A China acusou os Estados Unidos de praticar "bullying" internacional nesta quarta-feira, 7 de janeiro de 2026. A declaração veio como resposta a um anúncio do governo do presidente Donald Trump, que afirmou ter persuadido o governo interino da Venezuela a desviar exportações de petróleo, originalmente destinadas a Pequim, para Washington.
Os termos do acordo energético
De acordo com Trump, empresas norte-americanas vão refinar e vender até 50 milhões de barris de petróleo bruto que estavam retidos na Venezuela devido ao bloqueio naval imposto pelos próprios EUA. O valor do negócio pode chegar a US$ 2 bilhões. O presidente republicano descreveu o movimento como um primeiro passo para reativar o combalido setor petrolífero venezuelano, que detém as maiores reservas do mundo.
"Este petróleo será vendido ao preço de mercado, e esse dinheiro será controlado por mim, como presidente dos Estados Unidos da América, para garantir que seja usado em benefício do povo da Venezuela e dos Estados Unidos", declarou Trump em suas redes sociais na terça-feira, 6 de janeiro.
A reação furiosa de Pequim
O porta-voz do Ministério das Relações Exteriores da China, Mao Ning, não poupou críticas em coletiva de imprensa. Ele classificou as ações norte-americanas como "atos típicos de bullying" e uma violação grave do direito internacional.
"O uso descarado da força pelos Estados Unidos contra a Venezuela e sua exigência de 'América Primeiro' quando a Venezuela se desfaz de seus próprios recursos petrolíferos são atos típicos de bullying", afirmou Mao Ning. "Essas ações violam gravemente o direito internacional, infringem seriamente a soberania da Venezuela e prejudicam gravemente os direitos do povo venezuelano", acrescentou.

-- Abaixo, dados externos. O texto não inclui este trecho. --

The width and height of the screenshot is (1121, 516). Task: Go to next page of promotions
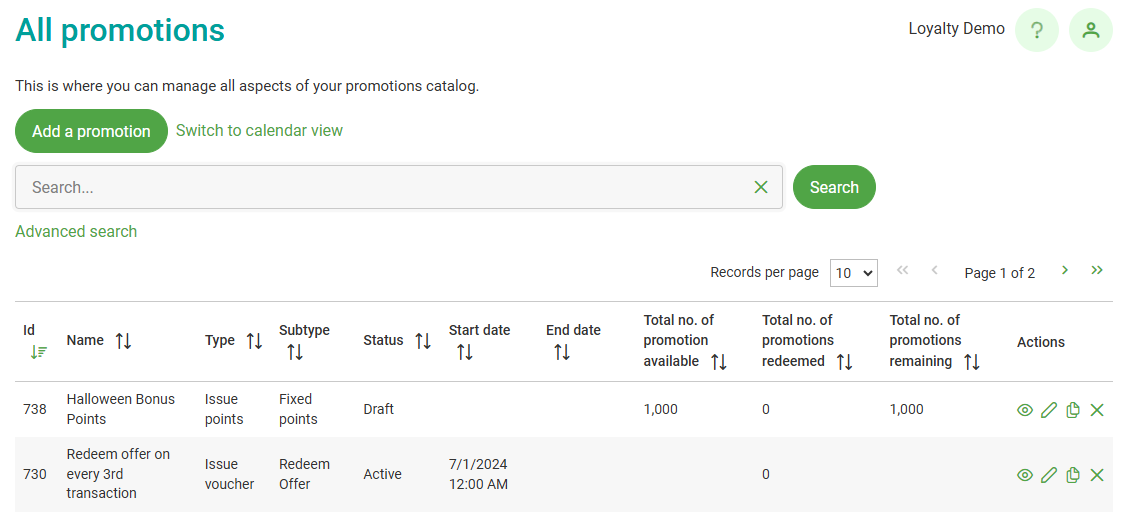pyautogui.click(x=1065, y=270)
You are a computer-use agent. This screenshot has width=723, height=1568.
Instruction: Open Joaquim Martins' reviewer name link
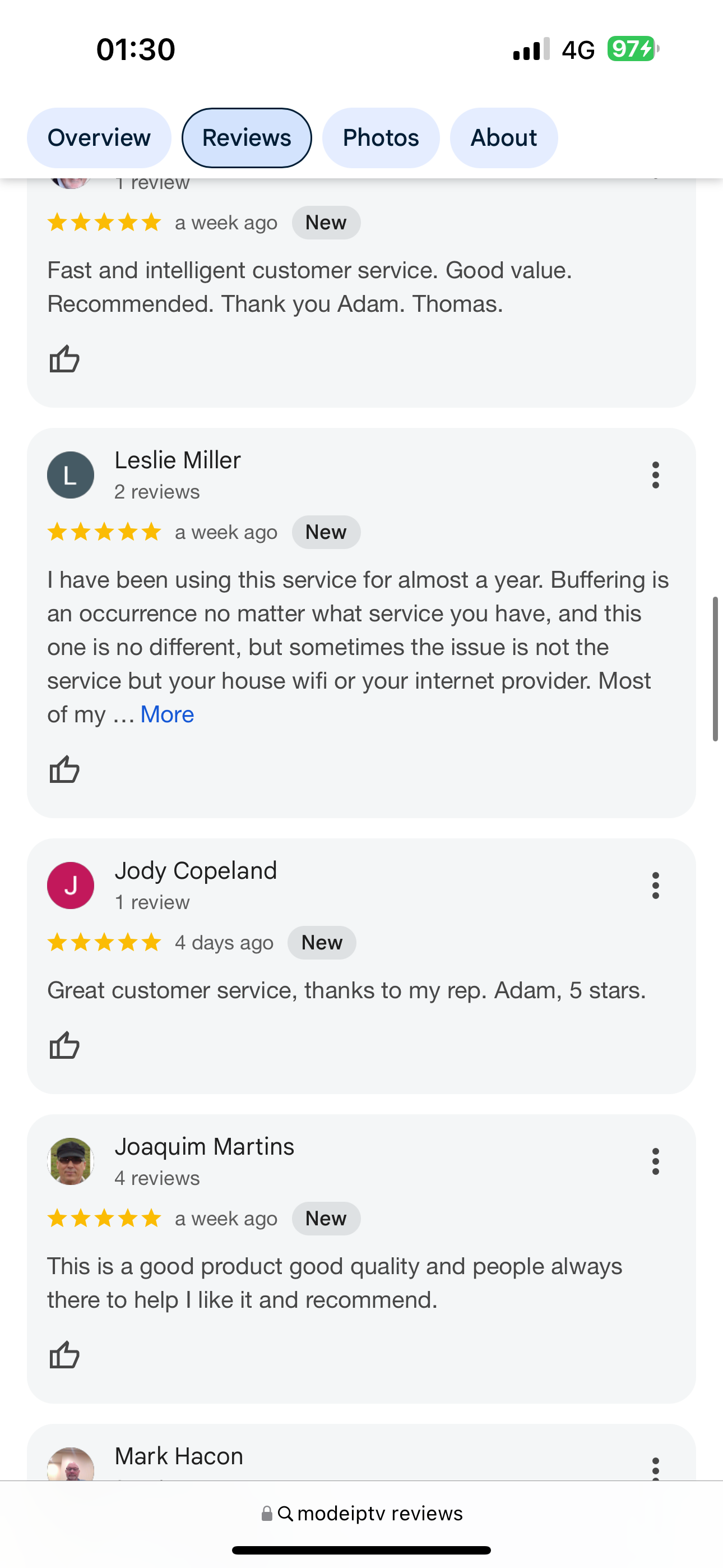(205, 1147)
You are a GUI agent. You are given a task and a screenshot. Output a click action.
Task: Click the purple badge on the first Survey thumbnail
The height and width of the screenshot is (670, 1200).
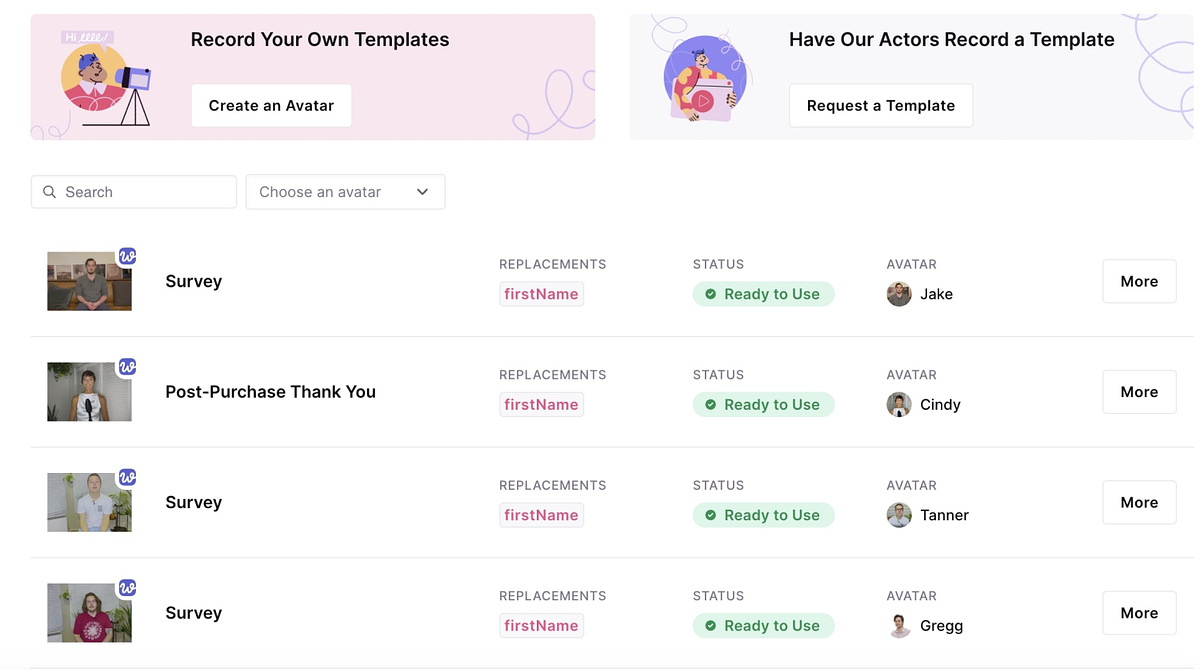(127, 255)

A China era, até então, a principal compradora do petróleo venezuelano, tendo importado uma média de 389 mil barris por dia em 2025, o que correspondia a cerca de 4% de suas importações marítimas de crude.
Consequências geopolíticas e de mercado
O acordo representa um duro golpe para a influência chinesa na América Latina e força Pequim a buscar alternativas. Especialistas apontam que o país asiático pode agora aumentar suas importações de aliados como Irã e Rússia para compensar a perda do fornecimento venezuelano.
Nos mercados internacionais, a notícia do possível aumento da oferta de petróleo venezuelano fez os preços do barril caírem cerca de 1%. Enquanto isso, na Venezuela, a presidente interina Delcy Rodríguez navega em águas turbulentas. Ela precisa balancear a cooperação com Washington, sob a ameaça de uma nova intervenção militar, e a retórica de denúncia do "sequestro" do ex-ditador Nicolás Maduro, capturado pelos EUA em uma operação que Pequim e Moscou condenaram veementemente.
Fontes da estatal petrolífera PDVSA disseram à Reuters que as negociações para o acordo de exportação avançaram, embora o governo venezuelano ainda não tenha feito um anúncio oficial. O episódio redesenha o mapa energético global e acirra a disputa por influência na América Latina, colocando Venezuela no centro de mais um embate entre as duas maiores potências do mundo.